Distribuito da Incyte Italia attraverso il farmaco Minjuvi, questa soluzione a lunga durata evita un secondo ciclo chemioterapico e induce una risposta positiva in una parte dei pazienti che non hanno trovato una risposta nella chemioterapia, che pure è efficace in circa il 65% dei casi. Il restante 35-40% ha quindi bisogno affrontare una seconda fase di cure, che adesso passerà anche attraverso il tafasitamab. “Consideriamo guarito un paziente che a cinque anni dalla fine della terapia ha ottenuto una risposta e non è mai ricaduto”, afferma il professor Pier Luigi Zinzani, ordinario di Ematologia all’Università di Bologna. “Nel gruppo di 81 pazienti trattati con la combinazione tafasitamab-lenalidomide, il 40% di loro ha avuto una remissione completa. Se aggiungiamo anche chi ha avuto una risposta superiore al 50%, arriviamo a circa il 60% dei pazienti, con una mediana della durata della risposta molto prolungata, fino a 44 mesi”.
Un altro dato da sottolineare è la limitata tossicità del trattamento, esclusivamente ematologica e ben gestita. Il linfoma diffuso a grandi cellule B è la forma più comune e aggressiva tra le tipologie di linfomi non Hodgkin. “È un tumore ematologico che colpisce più gli uomini che le donne. L’età mediana di insorgenza è intorno ai 60-65 anni”, spiega Andrés José Maria Ferreri, direttore dell’Unità Linfomi del San Raffaele di Milano. Nel nostro Paese “si stima ci siano 28mila pazienti che ne sono affetti e ogni anno si fanno poco meno di 4.500 nuove diagnosi”. Nonostante la gravità, resta una patologia potenzialmente guaribile anche se diagnosticata in una fase disseminata della malattia innanzitutto grazie alla chemio-immunoterapia.
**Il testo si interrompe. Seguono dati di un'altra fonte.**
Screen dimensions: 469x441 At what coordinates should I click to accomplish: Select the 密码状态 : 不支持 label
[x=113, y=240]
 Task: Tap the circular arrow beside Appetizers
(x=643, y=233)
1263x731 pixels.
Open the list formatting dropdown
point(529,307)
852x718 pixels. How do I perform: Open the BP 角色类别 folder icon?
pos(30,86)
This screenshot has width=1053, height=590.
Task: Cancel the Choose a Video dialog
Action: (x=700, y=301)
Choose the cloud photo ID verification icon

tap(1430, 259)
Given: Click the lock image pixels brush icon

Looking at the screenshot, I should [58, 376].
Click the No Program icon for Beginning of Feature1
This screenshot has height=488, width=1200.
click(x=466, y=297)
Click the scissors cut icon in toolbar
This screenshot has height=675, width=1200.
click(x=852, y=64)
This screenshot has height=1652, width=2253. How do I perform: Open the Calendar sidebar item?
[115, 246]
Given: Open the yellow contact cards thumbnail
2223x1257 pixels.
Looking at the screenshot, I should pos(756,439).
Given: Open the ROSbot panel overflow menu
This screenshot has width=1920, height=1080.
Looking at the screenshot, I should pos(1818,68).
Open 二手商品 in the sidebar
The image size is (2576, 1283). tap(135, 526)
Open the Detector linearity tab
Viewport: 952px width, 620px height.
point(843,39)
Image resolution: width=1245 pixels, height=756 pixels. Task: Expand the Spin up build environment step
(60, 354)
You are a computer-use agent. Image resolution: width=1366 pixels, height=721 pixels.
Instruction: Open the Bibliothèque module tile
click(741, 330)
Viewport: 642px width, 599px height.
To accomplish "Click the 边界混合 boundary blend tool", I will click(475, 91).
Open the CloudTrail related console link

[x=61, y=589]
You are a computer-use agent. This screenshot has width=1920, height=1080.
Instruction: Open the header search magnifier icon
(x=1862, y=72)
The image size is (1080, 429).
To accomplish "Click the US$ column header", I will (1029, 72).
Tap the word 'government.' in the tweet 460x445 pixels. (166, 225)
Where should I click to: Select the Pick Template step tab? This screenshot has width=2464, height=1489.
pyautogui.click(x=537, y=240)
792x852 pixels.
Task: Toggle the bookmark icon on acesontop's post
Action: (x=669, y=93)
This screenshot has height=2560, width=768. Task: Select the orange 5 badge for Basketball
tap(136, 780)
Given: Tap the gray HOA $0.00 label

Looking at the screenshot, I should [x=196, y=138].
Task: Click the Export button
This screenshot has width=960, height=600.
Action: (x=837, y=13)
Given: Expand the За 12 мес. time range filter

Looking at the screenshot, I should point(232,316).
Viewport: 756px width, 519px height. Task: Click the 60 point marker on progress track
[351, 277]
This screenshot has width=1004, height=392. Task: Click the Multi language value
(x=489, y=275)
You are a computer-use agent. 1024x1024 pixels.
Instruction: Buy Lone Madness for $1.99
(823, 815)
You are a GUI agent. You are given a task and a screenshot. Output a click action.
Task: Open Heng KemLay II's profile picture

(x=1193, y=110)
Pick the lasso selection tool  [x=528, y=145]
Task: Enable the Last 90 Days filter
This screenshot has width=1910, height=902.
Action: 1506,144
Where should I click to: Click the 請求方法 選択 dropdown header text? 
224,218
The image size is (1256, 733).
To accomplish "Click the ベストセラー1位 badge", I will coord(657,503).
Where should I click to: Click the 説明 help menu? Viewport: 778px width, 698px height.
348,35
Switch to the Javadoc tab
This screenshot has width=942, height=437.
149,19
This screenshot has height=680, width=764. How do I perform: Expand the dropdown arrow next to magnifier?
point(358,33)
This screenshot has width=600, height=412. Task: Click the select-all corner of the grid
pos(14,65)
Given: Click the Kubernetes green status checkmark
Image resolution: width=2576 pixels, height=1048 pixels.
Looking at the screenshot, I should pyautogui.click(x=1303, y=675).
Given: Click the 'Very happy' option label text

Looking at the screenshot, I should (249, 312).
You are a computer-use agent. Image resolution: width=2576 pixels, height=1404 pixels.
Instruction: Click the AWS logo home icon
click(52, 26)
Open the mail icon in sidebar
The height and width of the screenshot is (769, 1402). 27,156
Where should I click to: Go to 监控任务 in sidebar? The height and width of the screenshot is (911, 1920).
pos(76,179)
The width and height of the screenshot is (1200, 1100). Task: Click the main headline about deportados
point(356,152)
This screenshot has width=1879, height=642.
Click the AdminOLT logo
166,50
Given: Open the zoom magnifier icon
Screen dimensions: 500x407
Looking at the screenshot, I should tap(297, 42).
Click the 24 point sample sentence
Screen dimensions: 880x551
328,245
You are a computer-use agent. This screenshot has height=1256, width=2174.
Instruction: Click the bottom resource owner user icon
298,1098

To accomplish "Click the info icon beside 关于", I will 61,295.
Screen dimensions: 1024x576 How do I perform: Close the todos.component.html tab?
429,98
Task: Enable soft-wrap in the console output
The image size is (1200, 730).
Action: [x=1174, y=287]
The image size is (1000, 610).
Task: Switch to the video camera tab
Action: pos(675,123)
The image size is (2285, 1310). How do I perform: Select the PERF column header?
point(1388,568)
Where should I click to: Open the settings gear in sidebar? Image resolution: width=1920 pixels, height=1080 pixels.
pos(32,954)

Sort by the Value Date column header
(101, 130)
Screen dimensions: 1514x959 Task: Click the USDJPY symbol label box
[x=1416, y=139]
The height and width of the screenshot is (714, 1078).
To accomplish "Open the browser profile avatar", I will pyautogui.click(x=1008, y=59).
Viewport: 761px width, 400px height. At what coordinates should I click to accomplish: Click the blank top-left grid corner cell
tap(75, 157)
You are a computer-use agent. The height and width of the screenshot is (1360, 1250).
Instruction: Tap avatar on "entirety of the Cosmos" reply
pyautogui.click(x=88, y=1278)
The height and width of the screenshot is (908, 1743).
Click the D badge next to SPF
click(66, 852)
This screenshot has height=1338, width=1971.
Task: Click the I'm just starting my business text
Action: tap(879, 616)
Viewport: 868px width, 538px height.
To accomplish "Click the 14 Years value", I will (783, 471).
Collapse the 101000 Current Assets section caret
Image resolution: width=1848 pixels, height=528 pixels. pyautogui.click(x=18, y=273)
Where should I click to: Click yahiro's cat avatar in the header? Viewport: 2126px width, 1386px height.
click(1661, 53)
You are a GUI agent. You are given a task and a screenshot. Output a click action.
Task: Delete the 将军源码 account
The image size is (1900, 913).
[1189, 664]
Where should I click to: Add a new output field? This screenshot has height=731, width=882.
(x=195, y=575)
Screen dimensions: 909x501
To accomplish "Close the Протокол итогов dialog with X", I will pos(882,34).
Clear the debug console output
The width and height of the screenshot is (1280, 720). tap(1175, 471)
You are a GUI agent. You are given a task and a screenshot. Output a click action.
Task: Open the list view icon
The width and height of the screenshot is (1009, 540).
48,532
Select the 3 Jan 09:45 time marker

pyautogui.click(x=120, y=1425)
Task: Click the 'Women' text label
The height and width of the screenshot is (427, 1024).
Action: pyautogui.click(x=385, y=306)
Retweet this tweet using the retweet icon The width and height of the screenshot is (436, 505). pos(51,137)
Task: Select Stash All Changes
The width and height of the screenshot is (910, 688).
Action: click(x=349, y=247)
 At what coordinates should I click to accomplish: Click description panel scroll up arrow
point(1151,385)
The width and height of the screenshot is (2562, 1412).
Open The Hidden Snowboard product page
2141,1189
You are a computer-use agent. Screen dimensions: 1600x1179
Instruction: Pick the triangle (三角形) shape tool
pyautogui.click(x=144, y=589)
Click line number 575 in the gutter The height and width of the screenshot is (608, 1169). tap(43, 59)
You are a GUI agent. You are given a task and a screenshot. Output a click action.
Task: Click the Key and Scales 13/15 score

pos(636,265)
Oltre al supporto strettamente medico, c’è quello che coinvolge i caregiver che si occupano dei malati. Un punto, questo, su cui si focalizza la dottoressa Rosalba Barbieri, vicepresidente dell’AIL-Associazione italiana contro leucemie, linfomi e mieloma. “Se non si può arrivare alla guarigione completa, il nostro obiettivo è almeno quello di agevolare il paziente e chi si prende cura di lui con il supporto psicologico. Da oltre cinquant’anni l’AIL agisce in maniera capillare tramite consulenze gratuite di esperti grazie a un numero verde”, afferma, ricordando anche la giornata nazionale dedicata al contrasto di tutte queste patologie, il 21 giugno. “La ricerca è la prima cosa. Lo scopo di AIL è pensare a chi ancora non ce la fa”, interviene il general manager di Incyte Italia, Onofrio Mastandrea: “Questo è un momento importante, perché quando si mette in campo un nuovo farmaco si punta a dare una risposta a chi credeva di non averla. Lo scopo della nostra azienda è proprio questo: mettersi a disposizione dei pazienti e cercare di trovare risposte concrete ai bisogni ancora da soddisfare. Ricordiamoci che la ricerca genera valore nel sistema Paese, un valore che è anche economico”.
Il trattamento tafasitamab-lenalidomide è così una nuova speranza per chi affronta la malattia. “Se pensiamo a cosa potevamo offrire solo qualche anno fa e facciamo il confronto con oggi, appare chiaro che le prospettive sono radicalmente cambiate”, conclude il professor Zinzani. Un altro, grande passo della ricerca verso la completa curabilità della patologia.